The priest, a middle aged man repeated the invoking prayer that summoned Ragnera in the first place. As he spoke, he lay the girl, bound, on the altar. When the invocation was completed, the priest addressed the reason of the sacrifice. He begged blessing on a finely crafted weapon which was the heirloom of a minor noble of Freon.

House Cadaver, the ruling house of the northern city, always rewarded the loyalty of its lesser nobles by commissioning elegant weaponry for the family in question. In this case, a knight of the city had managed to put together enough funds to have the blade enchanted. Now they were asking of Ragnera a blessing to make the weapon powerful.

Ragnera noted the blade's owner, a tall and youthful man with a terrible scar across his left cheek, stood nearby. Ragnera experienced a jolt of satisfaction as he recognized the family resemblance between the man and the girl on the altar. The sacrifice was obviously the daughter of the favor seeker. Ragnera admired the man's resolve. This was an excellent sacrifice.

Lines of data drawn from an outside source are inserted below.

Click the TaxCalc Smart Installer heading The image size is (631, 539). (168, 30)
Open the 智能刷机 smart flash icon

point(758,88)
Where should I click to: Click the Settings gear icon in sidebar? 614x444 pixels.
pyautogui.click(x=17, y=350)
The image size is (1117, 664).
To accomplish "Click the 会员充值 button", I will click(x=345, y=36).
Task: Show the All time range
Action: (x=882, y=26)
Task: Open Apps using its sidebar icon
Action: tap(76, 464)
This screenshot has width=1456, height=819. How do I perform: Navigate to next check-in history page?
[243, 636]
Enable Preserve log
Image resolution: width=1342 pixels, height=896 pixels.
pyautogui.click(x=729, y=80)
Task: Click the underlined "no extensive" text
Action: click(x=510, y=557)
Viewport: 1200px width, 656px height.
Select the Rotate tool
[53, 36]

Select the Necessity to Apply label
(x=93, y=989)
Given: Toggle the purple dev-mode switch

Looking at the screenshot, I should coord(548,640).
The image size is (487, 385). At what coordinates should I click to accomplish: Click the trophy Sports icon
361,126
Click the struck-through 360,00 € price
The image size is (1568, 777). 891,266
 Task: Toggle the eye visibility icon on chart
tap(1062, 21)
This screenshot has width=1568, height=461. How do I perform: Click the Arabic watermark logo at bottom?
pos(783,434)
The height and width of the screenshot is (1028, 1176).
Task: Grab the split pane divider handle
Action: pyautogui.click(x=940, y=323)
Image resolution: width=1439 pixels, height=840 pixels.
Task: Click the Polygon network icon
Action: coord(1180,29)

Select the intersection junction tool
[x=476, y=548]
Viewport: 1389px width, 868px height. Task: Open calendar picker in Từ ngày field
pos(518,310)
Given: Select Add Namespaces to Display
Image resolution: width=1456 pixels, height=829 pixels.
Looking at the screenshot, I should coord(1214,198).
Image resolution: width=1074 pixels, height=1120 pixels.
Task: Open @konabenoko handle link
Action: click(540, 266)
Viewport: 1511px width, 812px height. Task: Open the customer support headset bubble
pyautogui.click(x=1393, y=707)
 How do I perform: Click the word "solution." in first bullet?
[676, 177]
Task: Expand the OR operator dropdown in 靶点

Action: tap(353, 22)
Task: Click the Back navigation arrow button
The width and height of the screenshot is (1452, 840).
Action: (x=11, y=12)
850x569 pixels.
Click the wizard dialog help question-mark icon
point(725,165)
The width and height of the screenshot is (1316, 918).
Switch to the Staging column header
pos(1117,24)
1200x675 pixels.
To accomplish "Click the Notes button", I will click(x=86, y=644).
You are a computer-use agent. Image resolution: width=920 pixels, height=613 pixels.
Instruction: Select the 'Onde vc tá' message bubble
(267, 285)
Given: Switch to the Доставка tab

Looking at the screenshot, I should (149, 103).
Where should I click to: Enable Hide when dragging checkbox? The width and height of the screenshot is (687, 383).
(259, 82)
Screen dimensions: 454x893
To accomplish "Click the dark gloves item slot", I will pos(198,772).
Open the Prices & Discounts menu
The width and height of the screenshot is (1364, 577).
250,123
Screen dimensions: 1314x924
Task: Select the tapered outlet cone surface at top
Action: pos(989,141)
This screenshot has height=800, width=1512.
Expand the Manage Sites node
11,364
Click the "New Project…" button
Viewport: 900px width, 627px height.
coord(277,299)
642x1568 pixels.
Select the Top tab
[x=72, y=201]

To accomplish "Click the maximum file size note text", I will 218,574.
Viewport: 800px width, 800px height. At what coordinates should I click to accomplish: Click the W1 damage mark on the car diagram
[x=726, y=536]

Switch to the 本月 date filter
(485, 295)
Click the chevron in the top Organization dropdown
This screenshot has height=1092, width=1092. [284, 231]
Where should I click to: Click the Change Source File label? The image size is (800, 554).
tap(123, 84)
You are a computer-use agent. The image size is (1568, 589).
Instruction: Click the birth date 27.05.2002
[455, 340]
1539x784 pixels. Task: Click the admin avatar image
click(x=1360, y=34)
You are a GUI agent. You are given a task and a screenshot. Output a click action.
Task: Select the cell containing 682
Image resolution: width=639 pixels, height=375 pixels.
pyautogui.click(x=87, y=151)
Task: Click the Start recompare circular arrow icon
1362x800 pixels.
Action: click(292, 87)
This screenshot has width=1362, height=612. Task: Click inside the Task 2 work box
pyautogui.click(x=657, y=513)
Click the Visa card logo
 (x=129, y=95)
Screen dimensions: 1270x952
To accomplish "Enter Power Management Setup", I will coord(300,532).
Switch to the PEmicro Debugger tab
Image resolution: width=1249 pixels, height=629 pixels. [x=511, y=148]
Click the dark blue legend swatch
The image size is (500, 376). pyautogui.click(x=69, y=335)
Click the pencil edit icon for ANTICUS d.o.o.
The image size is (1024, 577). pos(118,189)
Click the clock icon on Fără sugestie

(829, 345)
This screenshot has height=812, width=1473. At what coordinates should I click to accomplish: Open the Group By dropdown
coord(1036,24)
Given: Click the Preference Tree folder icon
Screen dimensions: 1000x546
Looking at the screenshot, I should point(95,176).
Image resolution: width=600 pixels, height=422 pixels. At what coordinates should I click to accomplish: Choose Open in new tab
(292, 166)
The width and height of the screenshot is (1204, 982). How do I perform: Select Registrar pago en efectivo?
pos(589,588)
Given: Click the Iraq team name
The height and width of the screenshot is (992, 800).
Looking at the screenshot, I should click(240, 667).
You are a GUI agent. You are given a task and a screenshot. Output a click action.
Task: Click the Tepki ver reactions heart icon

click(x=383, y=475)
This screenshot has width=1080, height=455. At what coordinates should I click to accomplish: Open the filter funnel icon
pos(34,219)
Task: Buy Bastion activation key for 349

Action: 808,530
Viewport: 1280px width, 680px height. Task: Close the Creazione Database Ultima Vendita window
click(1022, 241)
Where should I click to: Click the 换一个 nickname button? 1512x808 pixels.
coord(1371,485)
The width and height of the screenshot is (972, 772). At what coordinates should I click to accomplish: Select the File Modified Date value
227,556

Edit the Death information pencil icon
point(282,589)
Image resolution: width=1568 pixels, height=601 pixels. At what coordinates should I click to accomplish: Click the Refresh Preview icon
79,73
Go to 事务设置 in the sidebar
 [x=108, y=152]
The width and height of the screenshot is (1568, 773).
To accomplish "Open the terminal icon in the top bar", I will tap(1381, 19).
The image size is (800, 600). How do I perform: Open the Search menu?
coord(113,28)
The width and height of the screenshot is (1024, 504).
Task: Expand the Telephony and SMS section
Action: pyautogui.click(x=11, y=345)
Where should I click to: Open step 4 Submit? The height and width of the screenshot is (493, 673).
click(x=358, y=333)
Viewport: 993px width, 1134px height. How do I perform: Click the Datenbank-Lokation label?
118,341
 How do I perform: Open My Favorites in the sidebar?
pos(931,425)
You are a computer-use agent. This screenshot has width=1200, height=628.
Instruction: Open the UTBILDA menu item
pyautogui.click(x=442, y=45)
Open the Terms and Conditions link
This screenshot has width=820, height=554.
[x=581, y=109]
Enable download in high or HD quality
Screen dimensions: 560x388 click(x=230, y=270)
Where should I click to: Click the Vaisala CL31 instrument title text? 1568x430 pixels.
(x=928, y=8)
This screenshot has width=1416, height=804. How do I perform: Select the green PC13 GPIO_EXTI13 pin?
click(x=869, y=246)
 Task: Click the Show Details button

As the priest concluded his plea, the knife fell and neatly parted the immature, soft chest. As efficiently as a butcher, the priest sliced the body in half lengthwise. He then parted the two sections and placed the sword between them. "Please, Oh Ragnera, your servants beg your blessing and give tithe with blood of our own flesh."

The god was flattered, if that was possible, and responded by blowing out the torches and candles. In the darkness, he touched the blade of the virgin metal. "I name thee Blight, the decayer," Ragnera spoke aloud. "May the wounds of thy infliction not heal."

He withdrew again after changing the sword's enchantment to insure that only magic could close its wound and that each wound would be infected with a gangrenous decease. "Go my children," he added as he snatched up the blood and gore that was a delicacy he found to be very sweet. As the priest rekindled a torch, Ragnera departed.

A touching ceremony, he reflected. With a gesture, he reformed the body back into a whole child. Then he breathed the animated breath of an undead into her lungs. The dead eyes opened and blinked.

The girl spoke with a voice devoid of life. "How may I serve thee master?"

Ragnera gestured and banished the zombie to the lower planes of Hell. There the girl's body would spend eternity as maid servant to the grand daughter he had taken from the altar under Miguel's knife. He had gifted the lass to one of the Dukes of Hell as a concubine. It had made a very strong knot in the alliance he had built in his former existence.

Ragnera drifted high through the sky. Perhaps a visit to his son was in order.